CONTRATAPA
› Por Ariel Zappa
Hay un pasillo que me espera, tan cruel como largo y mugriento. Lo he caminado tantas veces. Pensaba en eso cuando miré mi tobillo y leí su nombre. Tomé el trapo más a mano y fregué sobre el tatuaje sin pausa. Sentí un ardor prematuro pero firme que se agrandaba a medida que menguaba el movimiento. Luego, fue un puntazo infame que me recorrió toda la pierna. Salté hasta llegar a la pileta del baño y dejé correr el agua. Al principio, nada. Al segundo siguiente, creí desmayarme. El frío caló por la piel escaldada. Quedé con la boca abierta tirado en el piso de cara al techo. El dolor por toda la pierna adormeciéndome el pie y endureciendo mi vientre tanto como una piedra.
Siempre pienso lo mismo: son jodidos los recuerdos. Todavía no he logrado despegarme de él y ya tengo una mancha roja a punto de estallar en sangre, cubierta por una pielcita violácea tan delgada como si fuese de seda. Yo me opuse al tatuaje hasta que pude. Pero su insistencia hizo que cediera y me impusiera su sello epidérmico. Ese rótulo eterno que nunca me abandonará.
Hacía poco que había dejado de consumir y los consejos que me daban los hermanos de la iglesia ya no eran suficientes. Las noches eran interminables. Cuando no dormía, comía. Eso me calmaba como casi ninguna otra cosa en el mundo. Cuando no quedaba comida la buscaba. Le hacía el amor toda la noche, todos los días. Se escondía ella. Me mentía. Decía que se iba a la casa de una amiga y terminaba en la casa de otra.
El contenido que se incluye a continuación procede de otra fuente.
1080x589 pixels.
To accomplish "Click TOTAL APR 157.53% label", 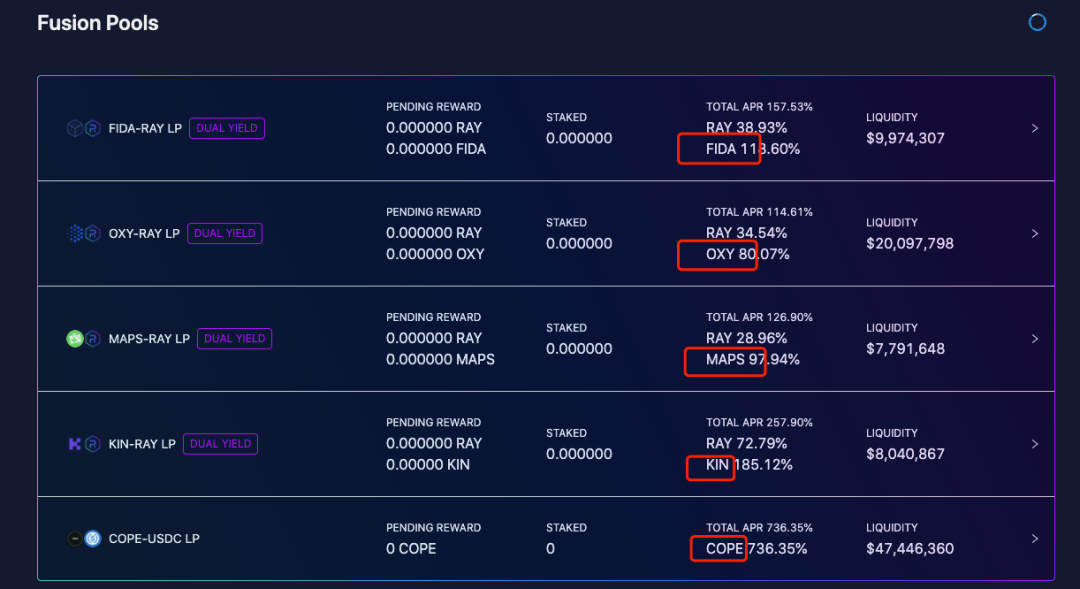I will (759, 106).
Me ponía más ansioso. Por eso me acosté con la amiga. La tipa se puso nerviosa porque me di cuenta que mentía. La cubría. Me abalancé y se resistió hasta que pudo. Además, siempre le tuve más ganas que a cualquiera. Y lo cuento porque ella tuvo la culpa: yo no perdono la traición.
La encontré tres días después. De no haber sido por la madre hubiera tardado menos. Al paso de las horas, caí en la cuenta de que la vieja me dio pistas falsas. Apenas la vi, supe que sabía todo porque, a boca de jarro, me preguntó si había lastimado a alguien.
El amor no lastima, le dije es la traición, hija de puta.
Fue un solo tajo: el tiempo, el amor y la mentira. Me tatué un recuerdo abrigado al sol de un amanecer sentado en el tapial de su casa. El tajo empezó ahí. Nació en sus labios, siguió por el orificio de los ojos para enredarse en su pelo.
Yo había dejado de consumir, estaba nervioso y no la encontraba. La buscaba para hacerle el amor día y noche. ¿Qué más quiere una mujer?
Me llevan a la enfermería. El aire apesta a humo y muerte. Pero yo no soy de los cobardes que atrasan los relojes. Aún conservo la esperanza de que si borro el tatuaje, el tajo se cierre y empiece a correr el tiempo desde cero. Porque el mío se quedó allí: en esa huella de tinta.